I remember coming to two options after searching the internet for the specific career I wanted: getting into MIT or joining the Navy. The Navy would be more “practical” and after serving six years I could get out and get a civilian job making loads of cash. I think another truth in my life is I am inherently lazy and I typically take the easier of two roads when that road doesn’t have negative consequences. So I contacted a recruiter and was all signed up that summer before my senior year. I knew then exactly what life was about and exactly what I wanted out of it.
I was wrong about everything. The Navy was not easy for me. I don’t feel like I am matured now, but I was especially immature then. I created a lot of problems for myself everywhere I went. I got married after boot camp. I attempted suicide after completing two of the three schools for my job (because I was so unhappy with everything). When I finally got to my command (in Florida!), I spent most of my home time dreading going to back to work (meaning I didn’t sleep much at home). After almost three years I was discharged. My marriage ended when the paychecks did. I decided then that I didn’t care much money anymore, what I really valued was being happy and having free time.
A friend of mine (from Texas) had gotten out of the Navy a few months before I did and had been staying on my couch. When I got out I asked him what he wanted to do, stay in Florida, go to Texas, or go to my home state in Ohio. I told him I would rather go to Ohio, and he obliged. We packed up my Eclipse with as much as we could and we drove up, and showed up on my mom’s porch unannounced.
I hadn’t even spoken to my mom since before my senior year of high school. She’s kind of weird, but she let both of us stay in her basement for a few months until we got jobs and got our own place. I became a shift lead at a gas station and worked there over a year. I was pretty happy with the overall situation, my only complaint was that I wasn’t making friends. The people I worked with all had families, or babies, or did a lot of drugs (which I wasn’t into). I did start dating a girl after we had been living there about almost a year, and she eventually moved in with us. That whole situation fell apart about 6 months after that.
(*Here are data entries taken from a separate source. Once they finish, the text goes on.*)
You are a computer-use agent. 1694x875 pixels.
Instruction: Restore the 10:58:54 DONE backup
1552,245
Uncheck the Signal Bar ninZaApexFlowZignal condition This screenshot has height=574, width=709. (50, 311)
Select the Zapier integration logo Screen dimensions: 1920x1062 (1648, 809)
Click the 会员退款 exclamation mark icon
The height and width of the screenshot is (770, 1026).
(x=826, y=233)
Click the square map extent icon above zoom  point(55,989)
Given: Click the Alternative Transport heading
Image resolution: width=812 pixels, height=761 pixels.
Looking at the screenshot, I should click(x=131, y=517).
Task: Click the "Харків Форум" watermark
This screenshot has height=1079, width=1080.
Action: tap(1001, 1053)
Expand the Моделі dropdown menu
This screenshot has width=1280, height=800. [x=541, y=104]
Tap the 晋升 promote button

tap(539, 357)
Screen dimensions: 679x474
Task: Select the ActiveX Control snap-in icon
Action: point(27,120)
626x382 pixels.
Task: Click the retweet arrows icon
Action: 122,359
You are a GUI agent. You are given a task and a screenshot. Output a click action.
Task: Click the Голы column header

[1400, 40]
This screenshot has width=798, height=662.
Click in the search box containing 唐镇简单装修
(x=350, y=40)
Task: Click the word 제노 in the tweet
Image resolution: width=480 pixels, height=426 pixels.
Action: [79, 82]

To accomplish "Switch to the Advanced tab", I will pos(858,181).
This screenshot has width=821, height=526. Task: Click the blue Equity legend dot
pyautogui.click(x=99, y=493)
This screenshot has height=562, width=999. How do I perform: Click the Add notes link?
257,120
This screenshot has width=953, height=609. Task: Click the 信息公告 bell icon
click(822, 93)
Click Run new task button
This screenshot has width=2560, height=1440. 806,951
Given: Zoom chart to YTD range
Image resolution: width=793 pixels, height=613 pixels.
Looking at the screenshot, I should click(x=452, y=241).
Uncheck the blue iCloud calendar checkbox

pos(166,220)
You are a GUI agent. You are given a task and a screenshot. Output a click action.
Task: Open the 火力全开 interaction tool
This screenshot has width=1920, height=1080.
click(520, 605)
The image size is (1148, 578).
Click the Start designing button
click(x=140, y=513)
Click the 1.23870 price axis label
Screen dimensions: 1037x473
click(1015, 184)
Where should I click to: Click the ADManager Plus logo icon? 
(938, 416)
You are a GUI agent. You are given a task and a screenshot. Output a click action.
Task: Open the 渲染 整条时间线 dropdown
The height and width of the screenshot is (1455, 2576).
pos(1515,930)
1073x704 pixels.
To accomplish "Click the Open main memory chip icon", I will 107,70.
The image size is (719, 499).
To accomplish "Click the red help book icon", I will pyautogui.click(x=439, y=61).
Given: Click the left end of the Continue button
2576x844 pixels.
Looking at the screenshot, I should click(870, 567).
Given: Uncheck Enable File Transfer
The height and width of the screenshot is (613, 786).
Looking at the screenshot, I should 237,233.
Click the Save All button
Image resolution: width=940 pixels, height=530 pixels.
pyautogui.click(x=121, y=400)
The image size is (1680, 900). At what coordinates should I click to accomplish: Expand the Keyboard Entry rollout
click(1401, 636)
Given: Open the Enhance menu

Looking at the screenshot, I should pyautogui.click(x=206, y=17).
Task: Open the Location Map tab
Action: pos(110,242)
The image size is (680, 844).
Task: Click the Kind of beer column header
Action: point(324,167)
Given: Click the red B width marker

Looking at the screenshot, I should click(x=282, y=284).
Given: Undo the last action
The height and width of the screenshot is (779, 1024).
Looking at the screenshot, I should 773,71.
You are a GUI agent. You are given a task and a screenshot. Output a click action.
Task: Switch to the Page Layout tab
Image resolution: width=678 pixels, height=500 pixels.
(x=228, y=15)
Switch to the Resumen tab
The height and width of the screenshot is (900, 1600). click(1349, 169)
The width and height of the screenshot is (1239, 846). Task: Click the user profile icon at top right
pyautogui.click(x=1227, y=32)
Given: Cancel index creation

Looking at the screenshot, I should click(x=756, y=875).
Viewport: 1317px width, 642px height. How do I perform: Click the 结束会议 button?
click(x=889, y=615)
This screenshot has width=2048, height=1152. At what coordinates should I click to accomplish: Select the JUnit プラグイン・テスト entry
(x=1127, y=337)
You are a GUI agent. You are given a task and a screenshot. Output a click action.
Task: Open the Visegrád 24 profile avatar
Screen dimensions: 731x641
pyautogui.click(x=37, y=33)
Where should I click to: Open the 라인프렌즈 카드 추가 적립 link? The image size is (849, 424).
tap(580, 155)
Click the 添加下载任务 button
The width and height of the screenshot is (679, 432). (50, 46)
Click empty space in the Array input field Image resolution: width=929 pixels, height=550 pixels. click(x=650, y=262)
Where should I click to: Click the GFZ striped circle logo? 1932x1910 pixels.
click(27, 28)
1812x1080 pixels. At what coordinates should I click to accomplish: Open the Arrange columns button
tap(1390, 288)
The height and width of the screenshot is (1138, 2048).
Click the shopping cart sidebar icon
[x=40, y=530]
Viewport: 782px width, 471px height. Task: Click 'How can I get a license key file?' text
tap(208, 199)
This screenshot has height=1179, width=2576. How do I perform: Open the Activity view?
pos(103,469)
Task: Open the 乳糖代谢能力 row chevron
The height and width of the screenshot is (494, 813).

Over the summer my roommate started relying on his parents in Texas to send him money for bills and stopped working. September was the last month he was able to pay anything. On top of that, in October the girl I had been dating told me she was moving out and had been seeing this guy I was working with at the gas station (meaning she also had no money to offer me for bills). I had to contact my dad for rent who I didn’t really know and hadn’t ever really talked to.
I decided that month to go to college.
It took me less than a week to begin researching all the details of how to go to college. In that week I applied for cscc, took the tests to get in, talked to a counselor about what classes to take, and completed my FAFSA. Prior to October I didn’t know anything about getting into college. I’ve been in college two years now (second quarter at OSU). I still feel like working at a gas station was good enough. I was happy overall, I liked the freedom and I was able to pay all my bills and buy anything I wanted. My main motivation was something along the lines of “I’m going to college not so that I get a job that makes good money, but so that I get a job that surrounds me with more quality people than this.” And I guess, that’s the story so far.